=== Section Start ===

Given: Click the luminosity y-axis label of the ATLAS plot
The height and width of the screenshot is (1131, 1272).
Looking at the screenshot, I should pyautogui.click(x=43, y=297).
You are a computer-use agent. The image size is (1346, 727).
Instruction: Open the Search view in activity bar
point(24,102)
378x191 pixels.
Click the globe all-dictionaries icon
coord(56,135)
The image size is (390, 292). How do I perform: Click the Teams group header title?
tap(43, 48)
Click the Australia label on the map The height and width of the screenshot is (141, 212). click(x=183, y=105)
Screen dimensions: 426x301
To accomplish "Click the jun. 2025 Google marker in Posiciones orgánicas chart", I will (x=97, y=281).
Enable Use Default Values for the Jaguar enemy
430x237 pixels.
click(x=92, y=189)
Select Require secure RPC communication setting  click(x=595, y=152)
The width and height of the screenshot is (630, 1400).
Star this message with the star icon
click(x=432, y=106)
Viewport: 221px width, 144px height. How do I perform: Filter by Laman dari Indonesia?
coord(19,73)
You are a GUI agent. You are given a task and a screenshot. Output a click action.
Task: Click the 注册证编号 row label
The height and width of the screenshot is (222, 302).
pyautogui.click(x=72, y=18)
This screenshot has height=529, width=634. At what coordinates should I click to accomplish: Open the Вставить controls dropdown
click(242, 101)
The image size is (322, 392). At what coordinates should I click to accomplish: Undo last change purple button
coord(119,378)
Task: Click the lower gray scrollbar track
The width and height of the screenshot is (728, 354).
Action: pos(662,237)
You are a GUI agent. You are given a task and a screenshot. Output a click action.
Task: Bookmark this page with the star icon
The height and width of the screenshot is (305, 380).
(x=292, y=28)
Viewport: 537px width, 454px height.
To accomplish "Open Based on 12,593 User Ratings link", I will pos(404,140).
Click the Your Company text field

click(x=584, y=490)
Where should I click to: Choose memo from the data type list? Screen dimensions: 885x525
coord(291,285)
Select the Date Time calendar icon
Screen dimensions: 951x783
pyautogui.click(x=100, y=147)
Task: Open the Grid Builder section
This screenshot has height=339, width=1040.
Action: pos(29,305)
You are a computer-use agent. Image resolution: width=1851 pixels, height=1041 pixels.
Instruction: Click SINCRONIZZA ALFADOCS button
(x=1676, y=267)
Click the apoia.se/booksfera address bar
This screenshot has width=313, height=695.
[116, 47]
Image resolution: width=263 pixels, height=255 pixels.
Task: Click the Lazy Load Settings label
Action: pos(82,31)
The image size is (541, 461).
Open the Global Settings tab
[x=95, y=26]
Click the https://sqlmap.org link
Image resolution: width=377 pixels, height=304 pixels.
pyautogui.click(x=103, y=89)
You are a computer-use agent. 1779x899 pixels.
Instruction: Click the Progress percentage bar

=== Section End ===

_What needs to be done_.
Extract all of the material exactly as it is written.

_Solved problem_.
Given: Click the luminosity y-axis label of the ATLAS plot
The height and width of the screenshot is (1131, 1272).
Looking at the screenshot, I should pyautogui.click(x=43, y=297).
You are a computer-use agent. The image size is (1346, 727).
Instruction: Open the Search view in activity bar
point(24,102)
378x191 pixels.
Click the globe all-dictionaries icon
coord(56,135)
The image size is (390, 292). How do I perform: Click the Teams group header title?
tap(43, 48)
Click the Australia label on the map The height and width of the screenshot is (141, 212). click(x=183, y=105)
Screen dimensions: 426x301
To accomplish "Click the jun. 2025 Google marker in Posiciones orgánicas chart", I will (x=97, y=281).
Enable Use Default Values for the Jaguar enemy
430x237 pixels.
click(x=92, y=189)
Select Require secure RPC communication setting  click(x=595, y=152)
The width and height of the screenshot is (630, 1400).
Star this message with the star icon
click(x=432, y=106)
Viewport: 221px width, 144px height. How do I perform: Filter by Laman dari Indonesia?
coord(19,73)
You are a GUI agent. You are given a task and a screenshot. Output a click action.
Task: Click the 注册证编号 row label
The height and width of the screenshot is (222, 302).
pyautogui.click(x=72, y=18)
This screenshot has height=529, width=634. At what coordinates should I click to accomplish: Open the Вставить controls dropdown
click(242, 101)
The image size is (322, 392). At what coordinates should I click to accomplish: Undo last change purple button
coord(119,378)
Task: Click the lower gray scrollbar track
The width and height of the screenshot is (728, 354).
Action: pos(662,237)
You are a GUI agent. You are given a task and a screenshot. Output a click action.
Task: Bookmark this page with the star icon
The height and width of the screenshot is (305, 380).
(x=292, y=28)
Viewport: 537px width, 454px height.
To accomplish "Open Based on 12,593 User Ratings link", I will pos(404,140).
Click the Your Company text field

click(x=584, y=490)
Where should I click to: Choose memo from the data type list? Screen dimensions: 885x525
coord(291,285)
Select the Date Time calendar icon
Screen dimensions: 951x783
pyautogui.click(x=100, y=147)
Task: Open the Grid Builder section
This screenshot has height=339, width=1040.
Action: pos(29,305)
You are a computer-use agent. Image resolution: width=1851 pixels, height=1041 pixels.
Instruction: Click SINCRONIZZA ALFADOCS button
(x=1676, y=267)
Click the apoia.se/booksfera address bar
This screenshot has width=313, height=695.
[116, 47]
Image resolution: width=263 pixels, height=255 pixels.
Task: Click the Lazy Load Settings label
Action: pos(82,31)
The image size is (541, 461).
Open the Global Settings tab
[x=95, y=26]
Click the https://sqlmap.org link
Image resolution: width=377 pixels, height=304 pixels.
pyautogui.click(x=103, y=89)
You are a computer-use agent. 1779x899 pixels.
Instruction: Click the Progress percentage bar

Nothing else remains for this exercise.